Producteur de melons, Président de Val de Sérigny (86).

« Depuis 20 ans, notre entreprise a fait ce choix de rejoindre un collectif d’entreprises qui partagent une vision de la production commune, des valeurs et une capacité d’agir. Demain la terre me permet d’échanger et de s’enrichir d’expériences, dans un cadre de référentiel où toutes les entreprises vont dans le même sens. J’ai participé aux évolutions du référentiel dans le volet environnemental lié à notre production. Dans notre entreprise, nous testons un itinéraire agroécologique, nous avons même développé une partie de la production « sans pesticide ». Notre objectif est de favoriser le plus possible la stimulation naturelle de défense de nos plants de melons dans la parcelle, le recours aux produits de biocontrôle. Nous faisons des expérimentations en permanence et les pilotons. Nous avons la chance de ne pas irriguer nosmelons, du fait de la composition de nos sols argilocalcaires. »

Robin DELAHAYE

Producteur de tomates cerises, directeur général adjoint du Jardin de Rabelais (37).

« La qualité et l’aventure familiale, ce sont les choses les plus importantes pour nous. La qualité Jardin de Rabelais passe le goût mais aussi l’esthétisme : beaucoup de fruits sur la grappe, aucun fruit manquant, un goût régulier et assez unique. C’est un cahier des charges maison, mais qui s’appuie sur le référentiel Demain la Terre, qui nous apporte une structure dans notre démarche RSE. Elle nous oblige et nous met vraiment dans une voie d’amélioration continue.
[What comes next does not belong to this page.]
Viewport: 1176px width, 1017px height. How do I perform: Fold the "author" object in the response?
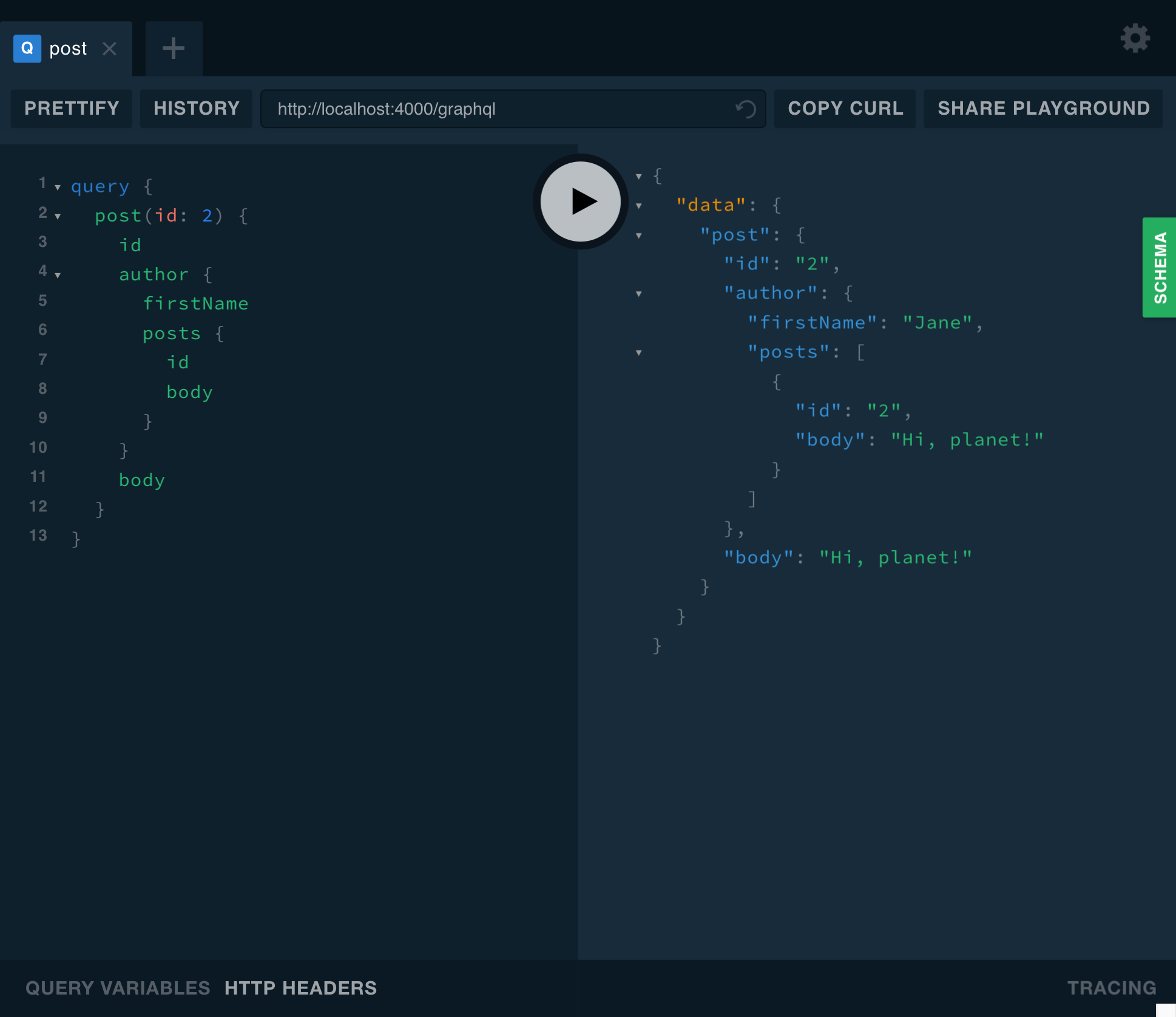click(x=639, y=294)
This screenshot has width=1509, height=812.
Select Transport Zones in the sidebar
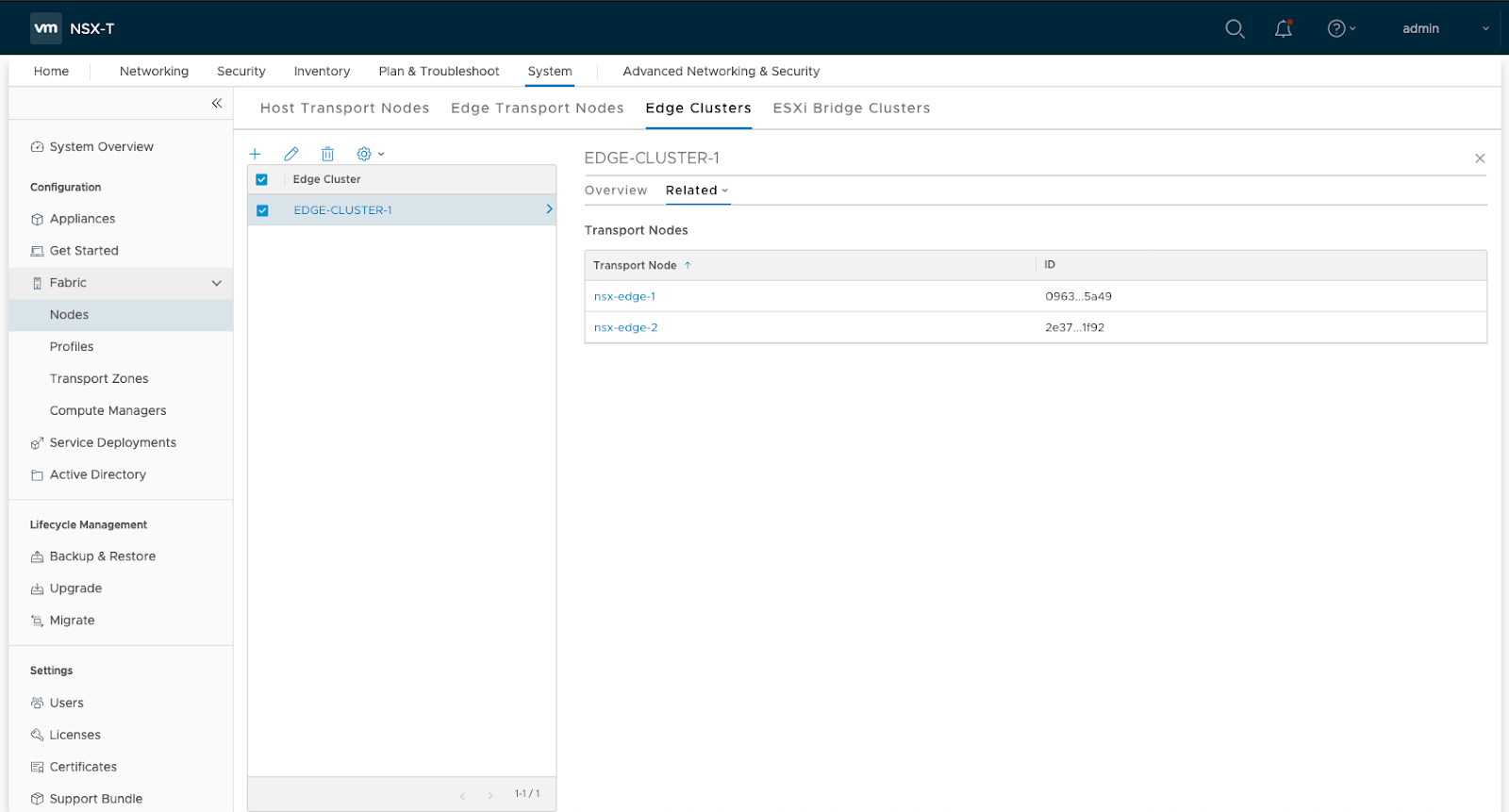point(99,379)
Par exemple, notre production est conduite à 100% en PBI (production biologique intégrée), sans recours aux pesticides de synthèse, sauf exception. Notre grand défi actuel est de réfléchir à notre modèle serres de demain, à la neutralité carbone. En 2026, nous allons lancer notre premier rapport RSE, qui s’appuiera sur de la matière de Demain la Terre. »

Pierre-Eloi D’HAUTEFEUILLE

Directeur administratif et financier, Picvert (80).
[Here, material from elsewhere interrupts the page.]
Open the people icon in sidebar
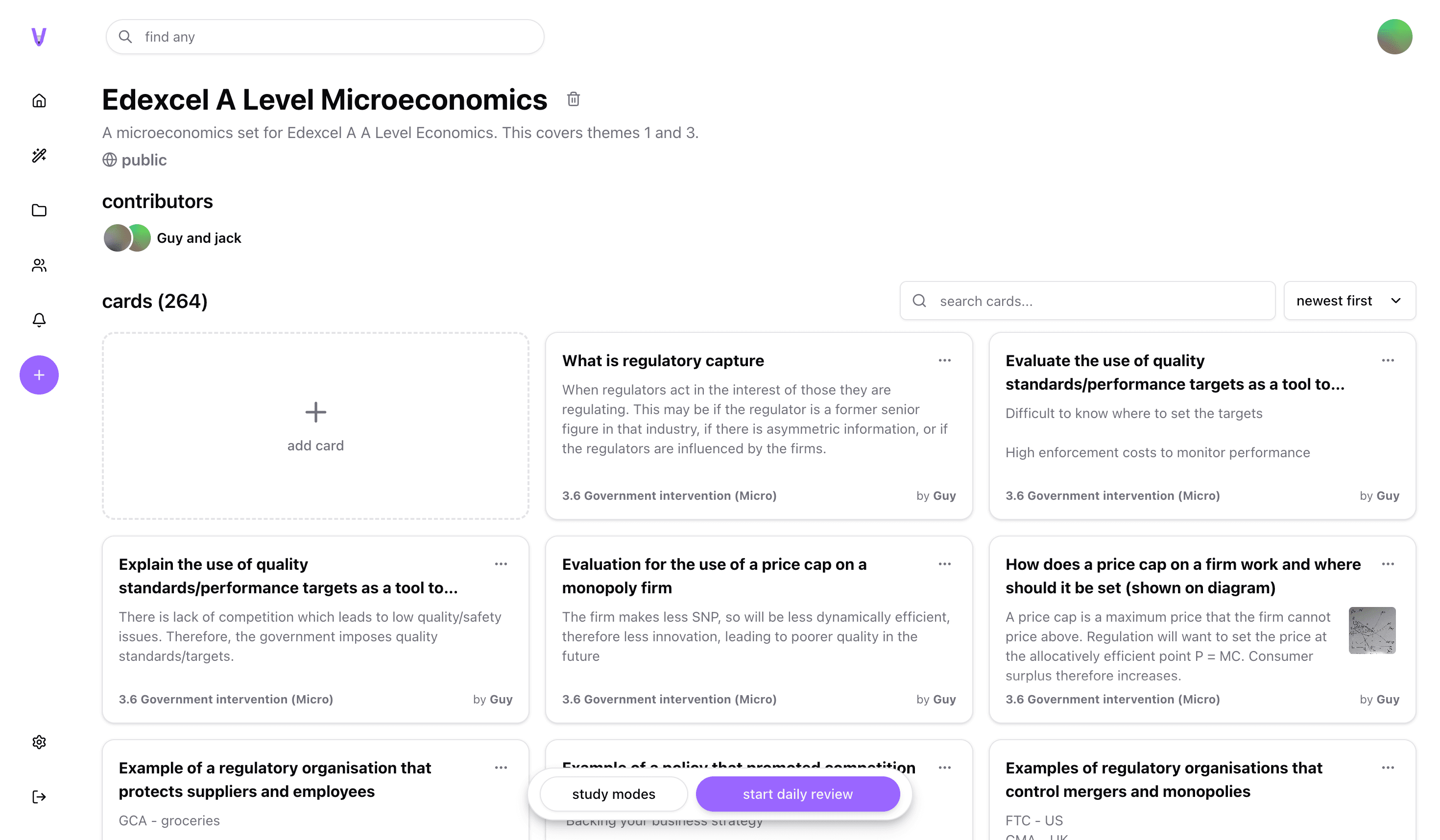 coord(39,265)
« Par ses développements, Picvert est en train de passer d’une entreprise agricole à une entreprise agroalimentaire. Ma mission depuis 5 ans est de structurer la partie financière et RH. La première étincelle a été la remise du livret Demain la Terre à mon arrivée, avec un message : ‘il faut s’améliorer pour l’année prochaine’. J’ai trouvé cela assez vertueux. Pour moi qui n’avais jamais abordé les aspects RH dans mes précédentes fonctions, je trouve que c’est génial de rencontrer des pairs qui ont les mêmes problématiques. Par exemple : la gestion des saisonniers, des apprentis, l’accès au logement, … J’ai été très vite inclus dans la commission RH de Demain la Terre, qui se réunit plusieurs fois par an sur des thématiques pour progresser dans nos pratiques. »

Anne PREUVOT

Responsable RSE, Fruits Rouges & co (02).
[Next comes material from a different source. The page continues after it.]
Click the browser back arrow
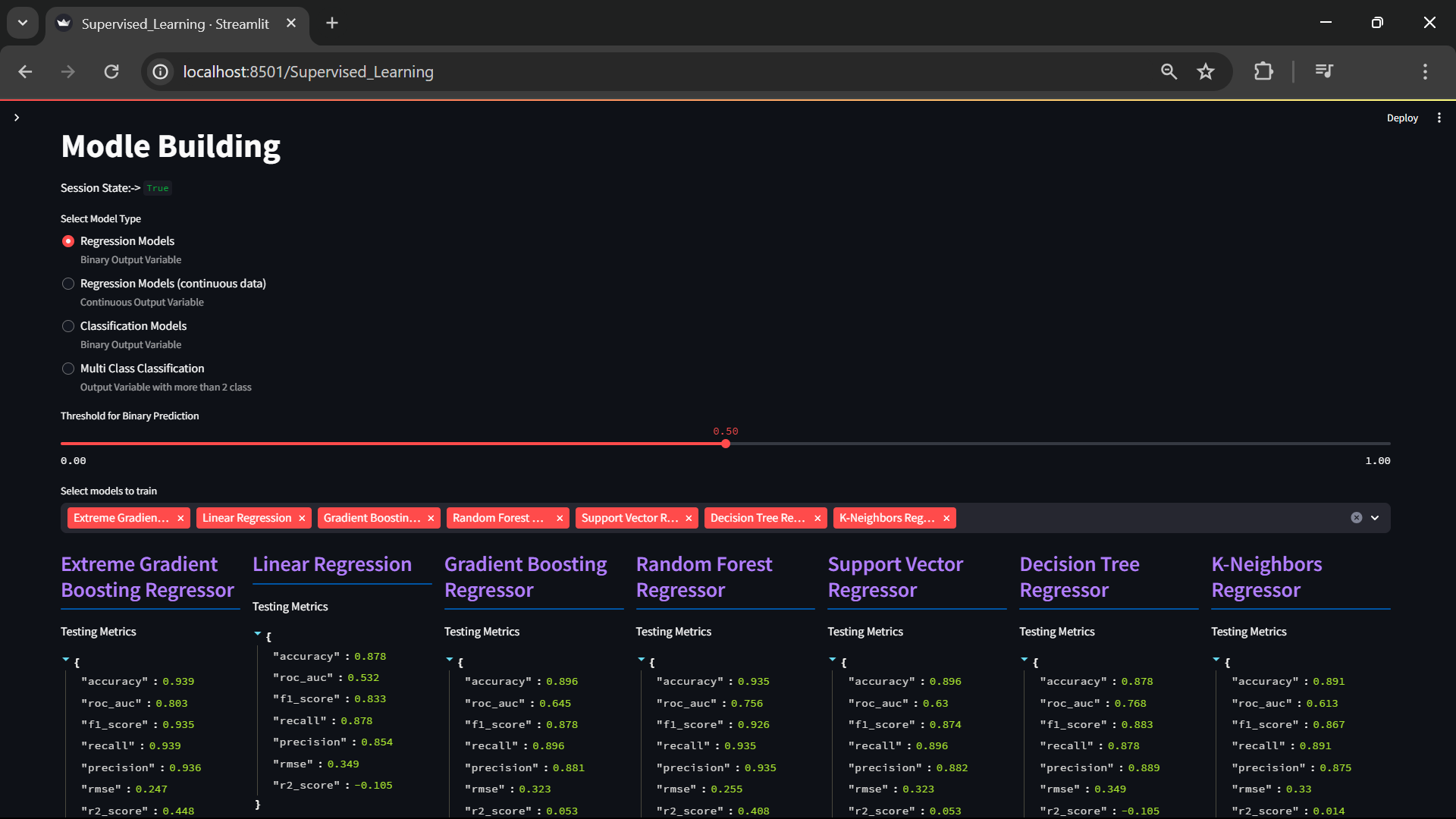1456x819 pixels. pyautogui.click(x=25, y=71)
« Membre cofondateur de Demain la Terre, Fruits Rouges & co a grandi avec la démarche. En quelques années, l’entreprise est devenue une ETI, la plus grande entreprise de l’association avec 420 personnes. Elle a également été force de proposition pour améliorer le référentiel sur tous les piliers, et intégrer la partie transformation. Demain la Terre permet de faire grandir l’entreprise sur tous les sujets et d’aligner sa stratégie avec les évolutions du référentiel. Dernièrement, nous avons travaillé notre stratégie de décarbonation en transversalité : avec d’autres parties prenantes externes, et en interne avec le service agronomique et le service communication, pour diffuser la vision, nos actions, et vulgariser un bilan carbone pour embarquer les équipes. Nous travaillons sur plusieurs piliers : l’économie circulaire, les matières premières, le pôle transport. Nous avons aussi engagé des formations sur la sécurité. Nous atteignons une forme de maturité, avec les scores les plus hauts. »

Demain la Terre agit pour faire reconnaître la filière des fruits et légumes comme un pilier de la transition alimentaire.